• [Material to process]
··········
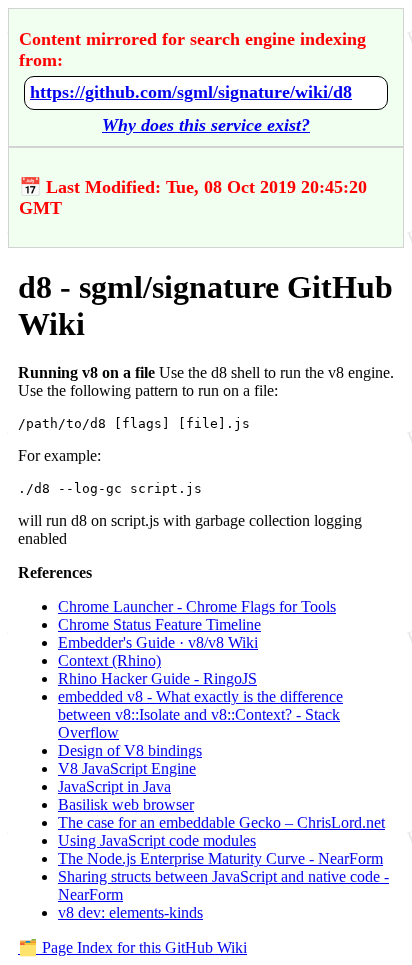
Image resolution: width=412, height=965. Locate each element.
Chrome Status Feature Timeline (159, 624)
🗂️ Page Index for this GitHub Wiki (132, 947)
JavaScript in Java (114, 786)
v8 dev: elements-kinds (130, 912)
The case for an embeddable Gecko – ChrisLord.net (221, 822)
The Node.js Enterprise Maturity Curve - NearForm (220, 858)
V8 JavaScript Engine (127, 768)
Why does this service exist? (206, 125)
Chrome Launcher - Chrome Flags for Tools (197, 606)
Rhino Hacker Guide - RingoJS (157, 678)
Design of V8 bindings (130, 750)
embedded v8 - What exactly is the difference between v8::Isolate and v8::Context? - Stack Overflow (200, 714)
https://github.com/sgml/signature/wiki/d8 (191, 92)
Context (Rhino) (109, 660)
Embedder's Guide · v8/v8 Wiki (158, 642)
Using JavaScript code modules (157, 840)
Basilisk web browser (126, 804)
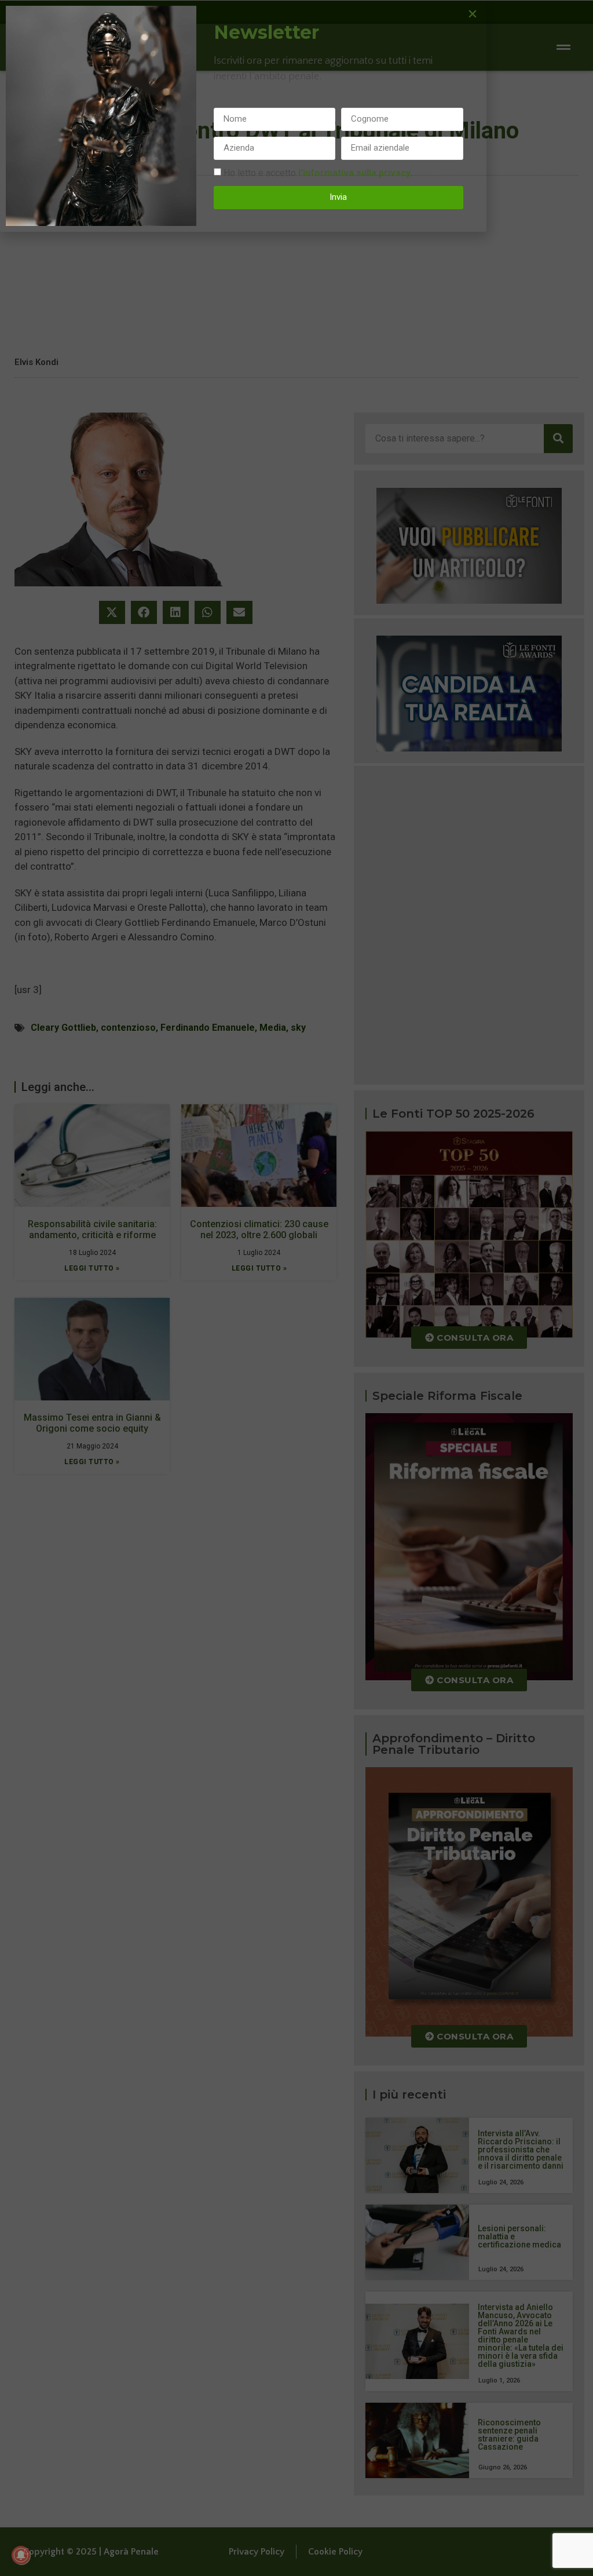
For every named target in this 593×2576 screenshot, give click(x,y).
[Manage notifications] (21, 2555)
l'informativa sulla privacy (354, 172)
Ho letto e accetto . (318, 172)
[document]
··········
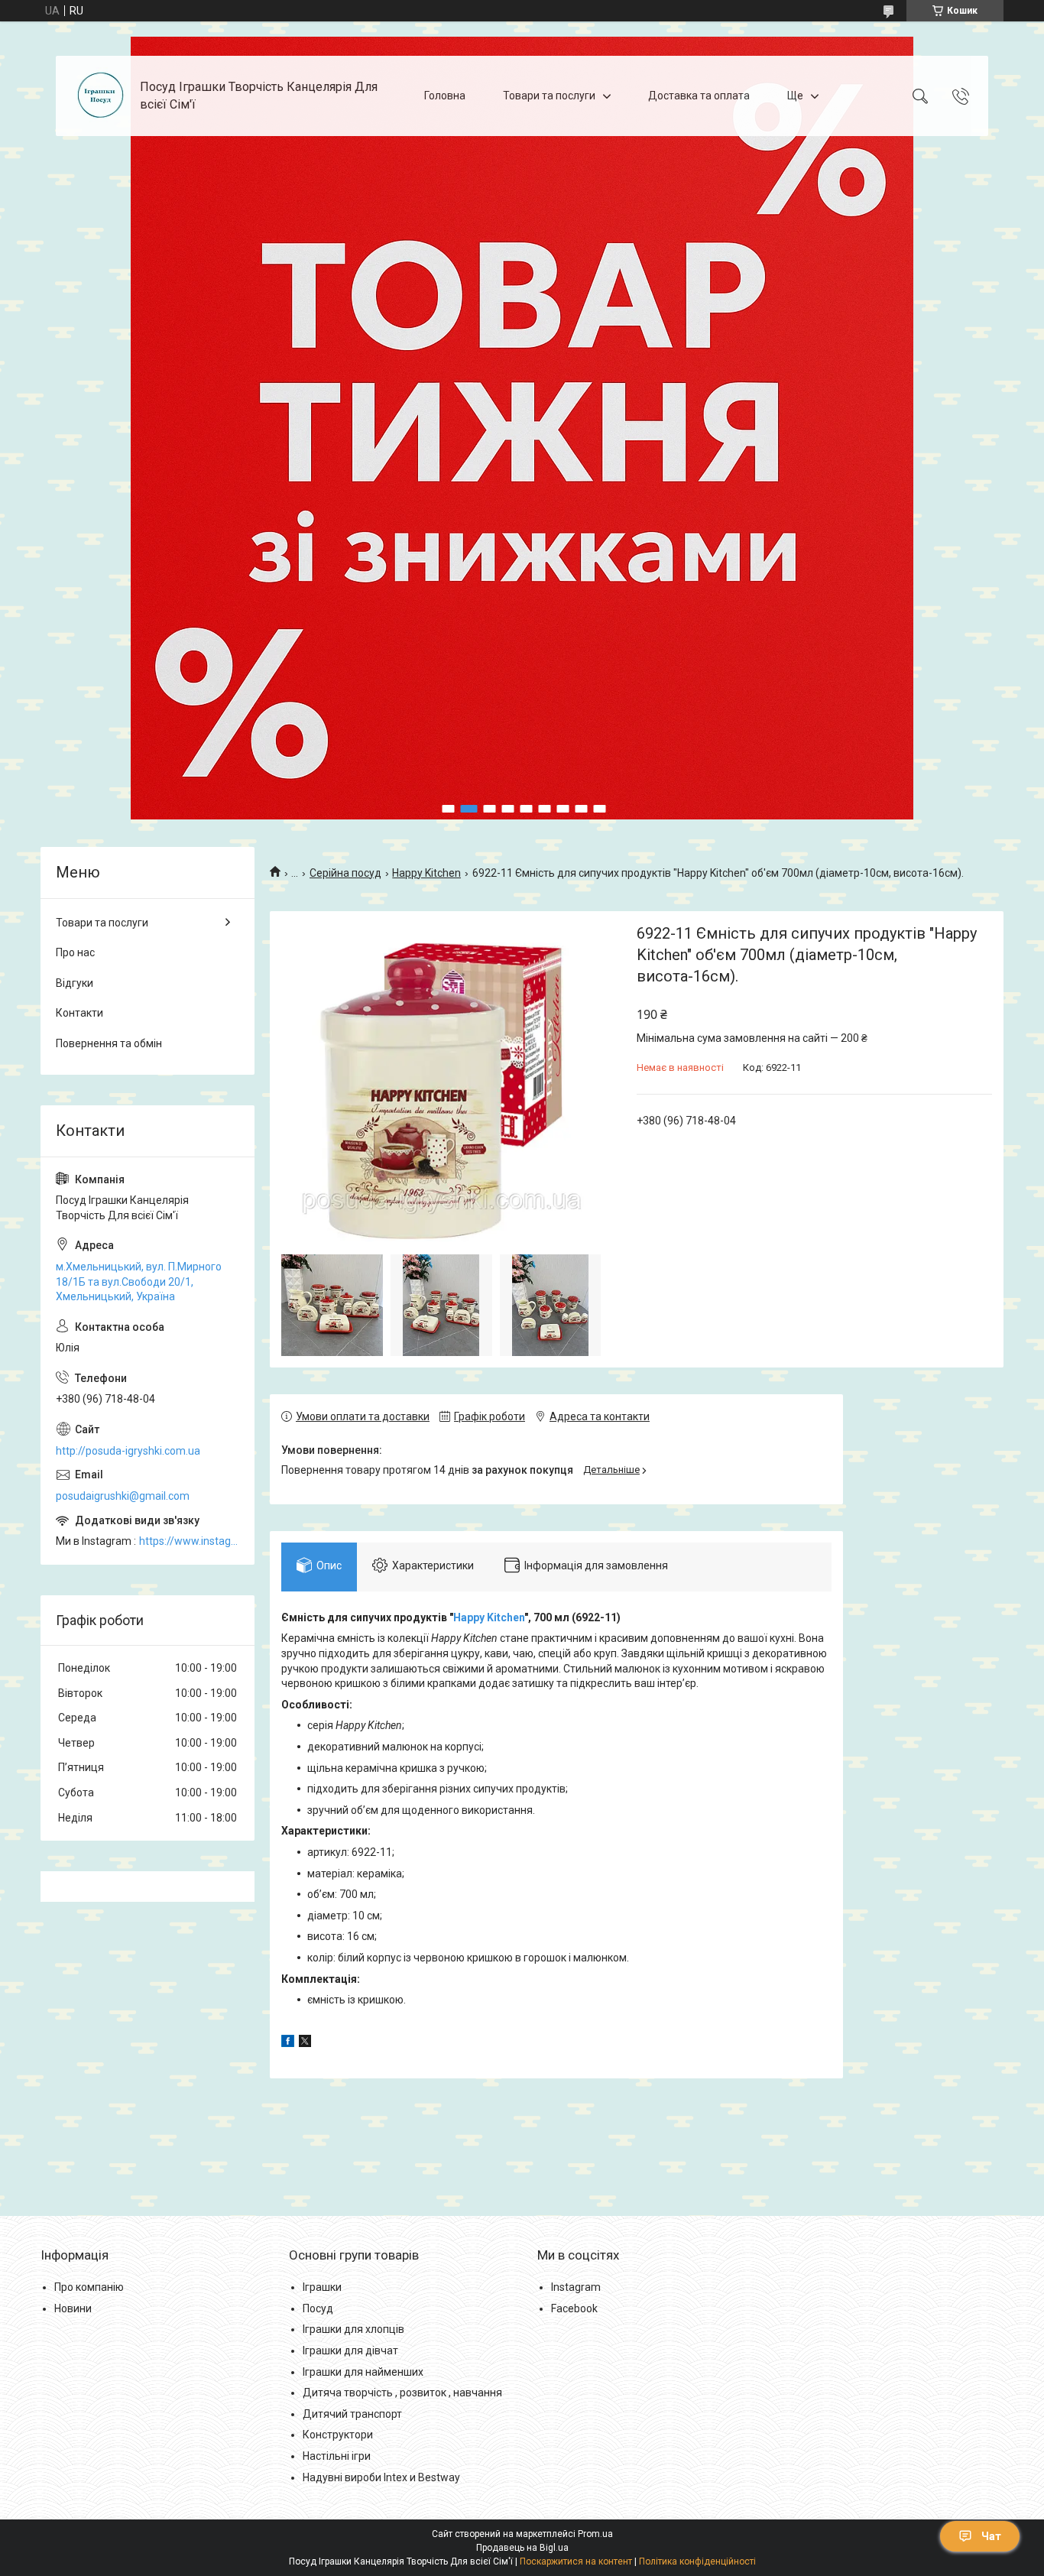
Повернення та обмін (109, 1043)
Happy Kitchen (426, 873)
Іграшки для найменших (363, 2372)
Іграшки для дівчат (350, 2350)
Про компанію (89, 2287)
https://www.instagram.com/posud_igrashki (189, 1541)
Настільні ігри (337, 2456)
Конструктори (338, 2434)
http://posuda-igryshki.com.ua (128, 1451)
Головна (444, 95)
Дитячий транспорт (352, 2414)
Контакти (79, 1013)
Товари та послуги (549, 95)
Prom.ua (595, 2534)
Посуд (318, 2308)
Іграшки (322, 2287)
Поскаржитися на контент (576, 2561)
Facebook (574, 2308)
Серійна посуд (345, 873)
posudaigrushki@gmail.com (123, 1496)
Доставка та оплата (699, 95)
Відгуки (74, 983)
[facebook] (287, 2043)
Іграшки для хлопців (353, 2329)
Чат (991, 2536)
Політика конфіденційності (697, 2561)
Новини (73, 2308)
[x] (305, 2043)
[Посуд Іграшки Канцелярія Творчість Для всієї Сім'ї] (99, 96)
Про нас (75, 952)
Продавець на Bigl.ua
··········
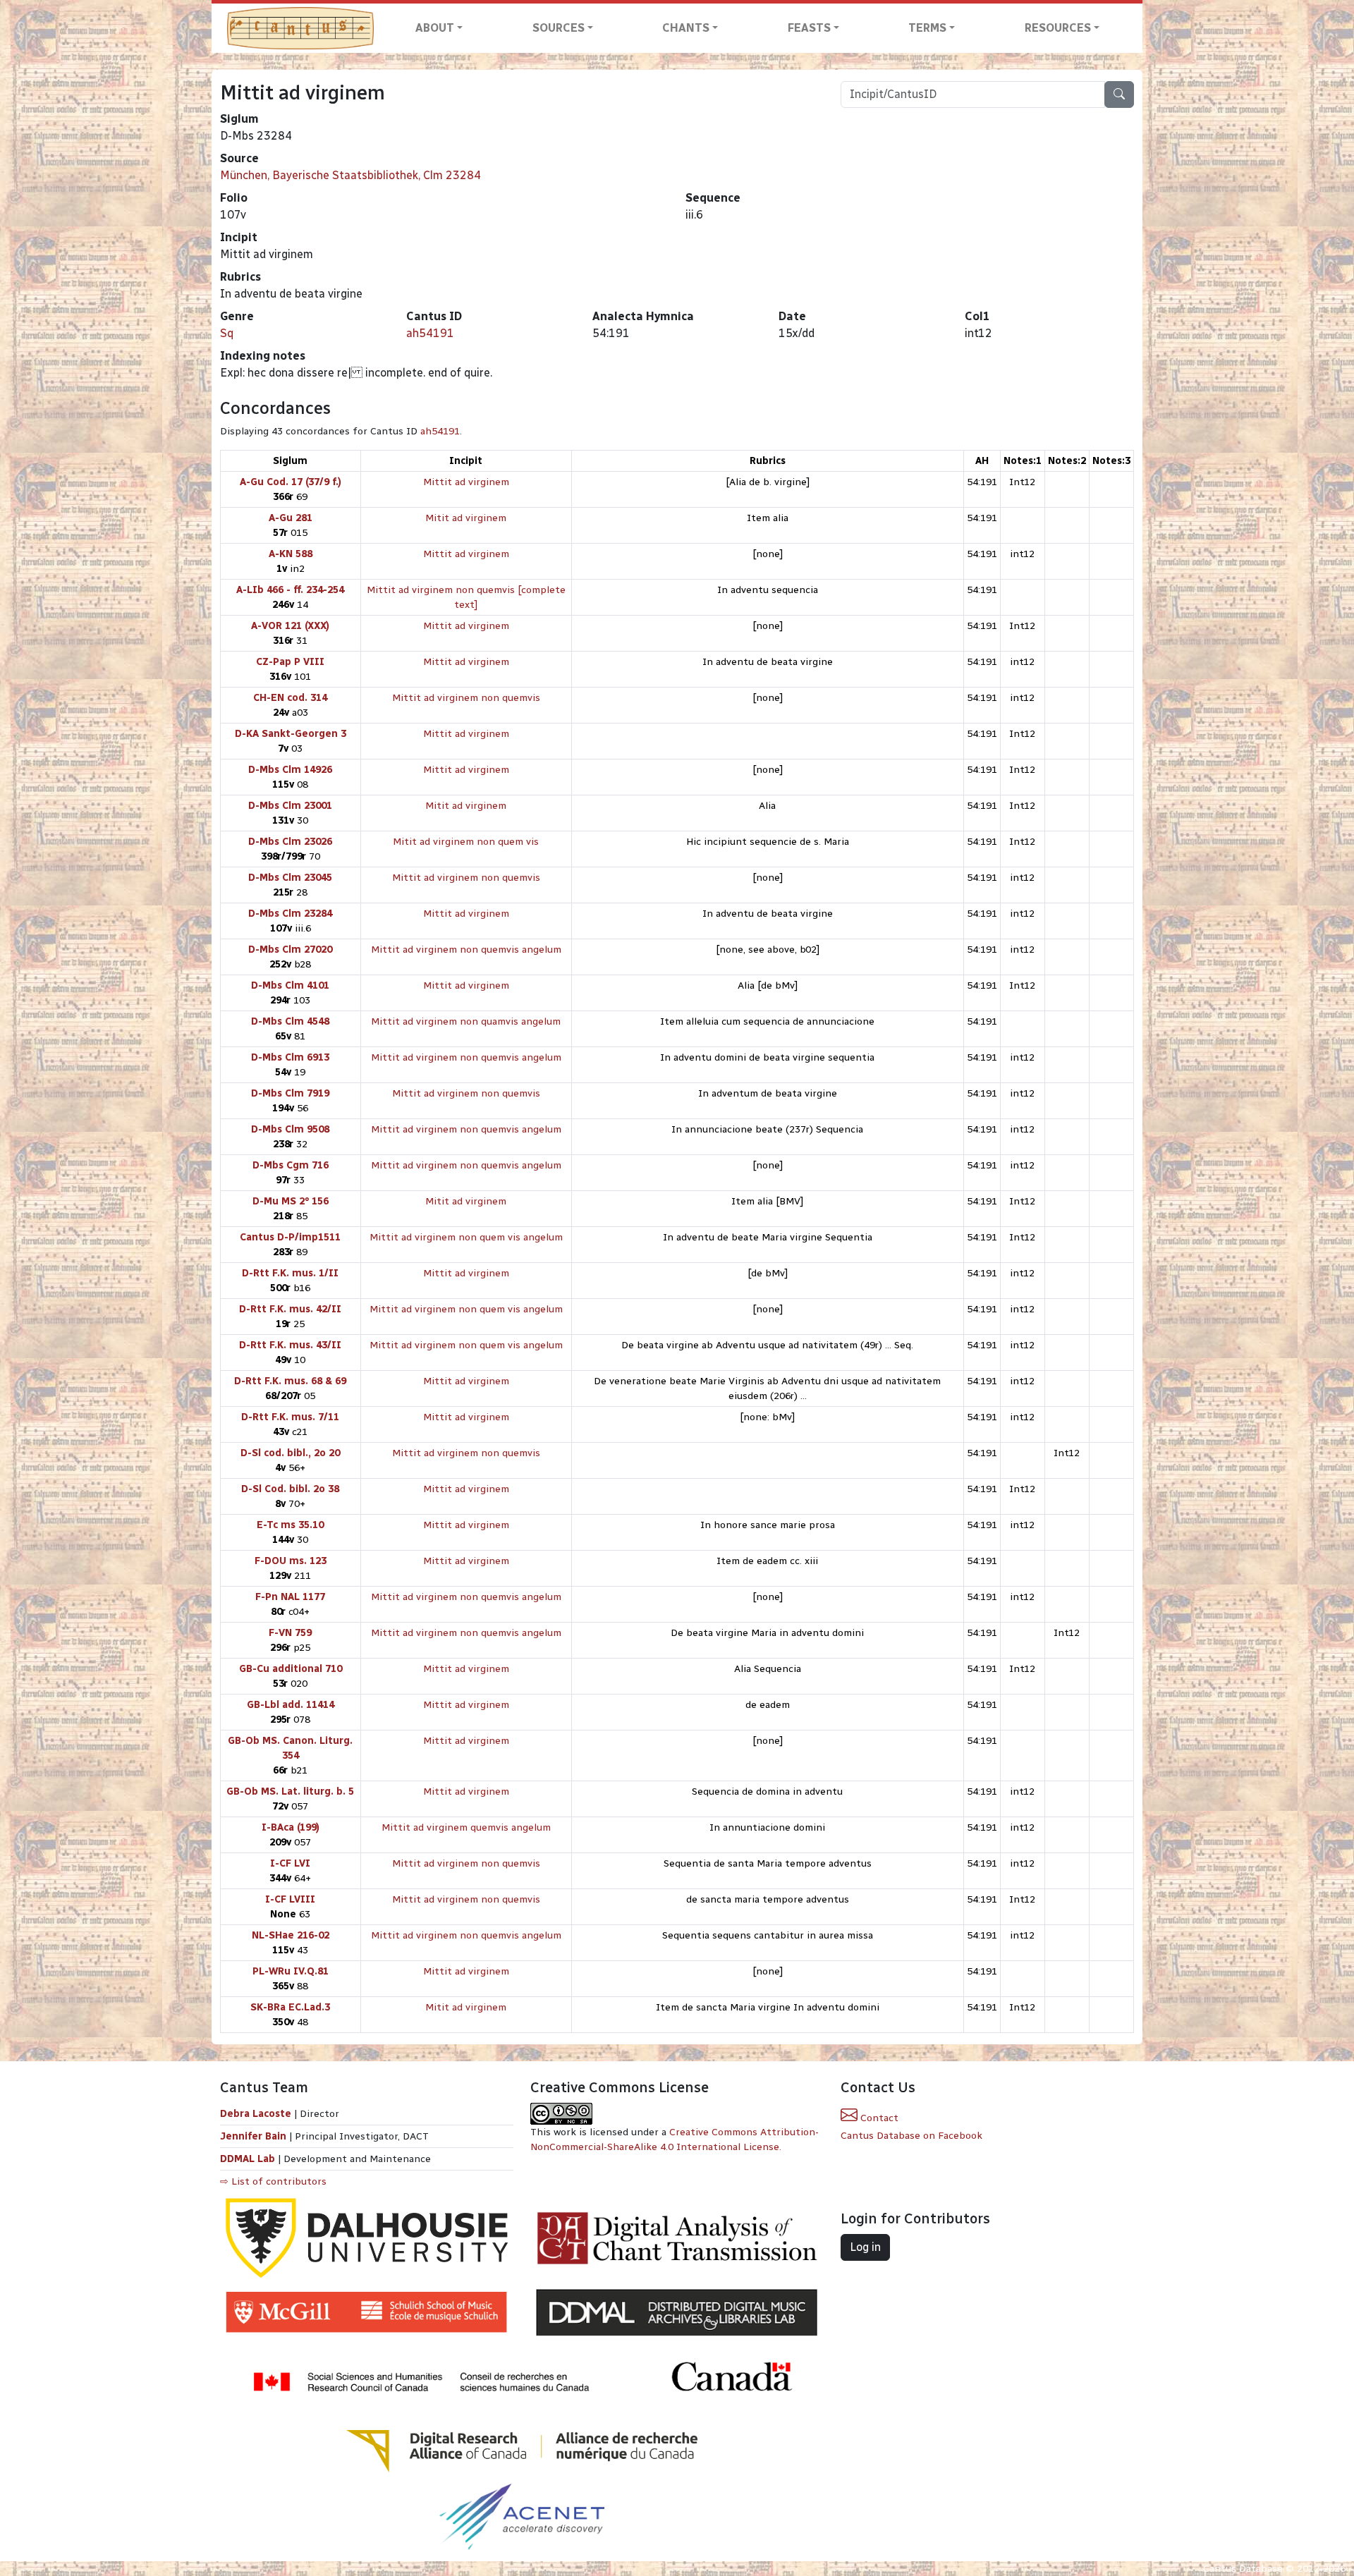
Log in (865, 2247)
··········
• [Problem details]
Return word for word the lines above from the line with "Image resolution: width=412, height=965." to the line with "Why does this service exist? (206, 125)", including both and leaving out all others.

• [Exercise result]
Image resolution: width=412, height=965. Locate each element.
Chrome Status Feature Timeline (159, 624)
🗂️ Page Index for this GitHub Wiki (132, 947)
JavaScript in Java (114, 786)
v8 dev: elements-kinds (130, 912)
The case for an embeddable Gecko – ChrisLord.net (221, 822)
The Node.js Enterprise Maturity Curve - NearForm (220, 858)
V8 JavaScript Engine (127, 768)
Why does this service exist? (206, 125)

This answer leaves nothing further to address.